I wish to make a strong appeal to those who think that protecting the Eighth Amendment means they are protecting something precious. They are not. All they are protecting is the dark history of this country. They are not going to protect any unborn foetus or potential child by protecting the Eighth Amendment. We cannot force women to be pregnant when they do not want to be.

Ruth Coppinger (Solidarity-People Before Profit)
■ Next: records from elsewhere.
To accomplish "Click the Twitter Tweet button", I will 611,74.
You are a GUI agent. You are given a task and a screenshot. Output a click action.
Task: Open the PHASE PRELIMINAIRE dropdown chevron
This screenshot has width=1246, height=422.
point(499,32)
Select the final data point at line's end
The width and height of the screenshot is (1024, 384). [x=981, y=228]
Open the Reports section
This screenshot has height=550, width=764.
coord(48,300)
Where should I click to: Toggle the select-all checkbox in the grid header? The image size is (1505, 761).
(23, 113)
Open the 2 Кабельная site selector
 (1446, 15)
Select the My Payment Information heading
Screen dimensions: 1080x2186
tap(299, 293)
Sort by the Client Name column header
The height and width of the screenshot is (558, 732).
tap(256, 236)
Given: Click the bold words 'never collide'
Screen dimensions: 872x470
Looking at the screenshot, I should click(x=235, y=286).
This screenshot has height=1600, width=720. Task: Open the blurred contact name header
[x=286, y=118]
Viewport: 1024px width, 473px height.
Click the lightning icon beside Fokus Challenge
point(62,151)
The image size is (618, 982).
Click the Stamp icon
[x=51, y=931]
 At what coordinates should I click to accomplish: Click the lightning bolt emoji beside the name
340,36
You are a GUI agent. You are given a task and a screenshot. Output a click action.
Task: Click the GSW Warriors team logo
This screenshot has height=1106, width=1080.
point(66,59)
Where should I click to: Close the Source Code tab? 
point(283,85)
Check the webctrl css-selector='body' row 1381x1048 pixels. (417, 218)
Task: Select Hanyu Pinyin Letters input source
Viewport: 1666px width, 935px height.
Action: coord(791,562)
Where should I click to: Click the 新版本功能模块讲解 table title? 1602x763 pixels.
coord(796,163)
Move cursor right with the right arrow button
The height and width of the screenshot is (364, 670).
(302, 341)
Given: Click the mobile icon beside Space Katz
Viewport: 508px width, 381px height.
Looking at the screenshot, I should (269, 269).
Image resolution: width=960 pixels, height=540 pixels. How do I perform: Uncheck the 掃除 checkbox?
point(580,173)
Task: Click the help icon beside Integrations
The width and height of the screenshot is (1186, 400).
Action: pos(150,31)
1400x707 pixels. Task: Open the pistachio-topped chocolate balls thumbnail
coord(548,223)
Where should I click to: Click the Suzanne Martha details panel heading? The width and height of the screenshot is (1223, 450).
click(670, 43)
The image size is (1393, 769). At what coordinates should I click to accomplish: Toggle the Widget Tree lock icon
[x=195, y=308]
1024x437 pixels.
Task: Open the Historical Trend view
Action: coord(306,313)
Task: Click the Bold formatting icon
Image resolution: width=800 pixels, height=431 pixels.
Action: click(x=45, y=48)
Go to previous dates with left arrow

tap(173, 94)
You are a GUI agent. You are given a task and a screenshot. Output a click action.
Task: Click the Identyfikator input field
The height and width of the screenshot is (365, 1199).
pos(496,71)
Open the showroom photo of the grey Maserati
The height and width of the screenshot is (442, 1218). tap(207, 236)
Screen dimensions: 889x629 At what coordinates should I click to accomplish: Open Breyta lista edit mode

At the very minimum, that legislation must provide for unrestricted access to abortion up to 12 weeks. If anybody thinks that repeal can be avoided or that we can put it off until the autumn or until next year, if that was even contemplated, there would be a revolt among young people.

Brendan Howlin (Labour)

My party has been at the forefront of social change for as long as I can remember, in campaigns that look amazing in retrospect such as to provide for legal contraception, to allow for divorce and, most recently, to provide for marriage equality. All, in their time, were strongly resisted. All, in their time, came to pass. Often we discover that the people’s thinking on social policy is more advanced than that of the elected Members of these Houses. Let the people decide this matter.

Mary Lou McDonald (Sinn Féin)

The Eighth Amendment was in effect a constitutional coup and the reactionary codification of the suppression of women. That is what happened in 1983. In the decades since, women in Ireland have had to live with the abusive outworkings of the Eighth Amendment.

Gerry Adams (Sinn Féin)

I have my own position on abortion. As a legislator, I have no right to impose that view on anyone. It is not for any of us here to cast judgment on anybody for doing what they feel they need to do. It is for women to make that judgment. I believe they are fully capable of doing so and are entitled to do so. Those who are opposed to abortion are entitled to their opinions. They are equally and fully entitled not to have terminations. Everyone has the right to choose.

Billy Kelleher (Fianna Fáil)

We have been exporting our problem for a long time. It is our duty to address this issue. With the best will in the world, and although people have varying opinions on this, we cannot do anything other than what we have legislated for already unless we repeal, amend or replace Article 40.3.3°. We have to change what is in our Constitution. That will be the first step towards addressing this issue.

Simon Harris (Fine Gael)

In 2016, 3,265 Irish women travelled to the UK alone and we know that Irish women travel to other countries such as the Netherlands as well... These are not faceless women. It might be convenient for us sometimes to think that they are. They are our friends, neighbours, sisters, cousins, mothers, aunts, and wives. Each woman is dealing with her own personal situation and making what is a deeply difficult decision because this time around - let us be honest about this – this is not a decision or a procedure that anyone undertakes lightly. Women agonise about it and consider every possibility for dealing with the particular crisis facing them, and sometimes they arrive at the conclusion that there is no other option for them but to terminate their pregnancy.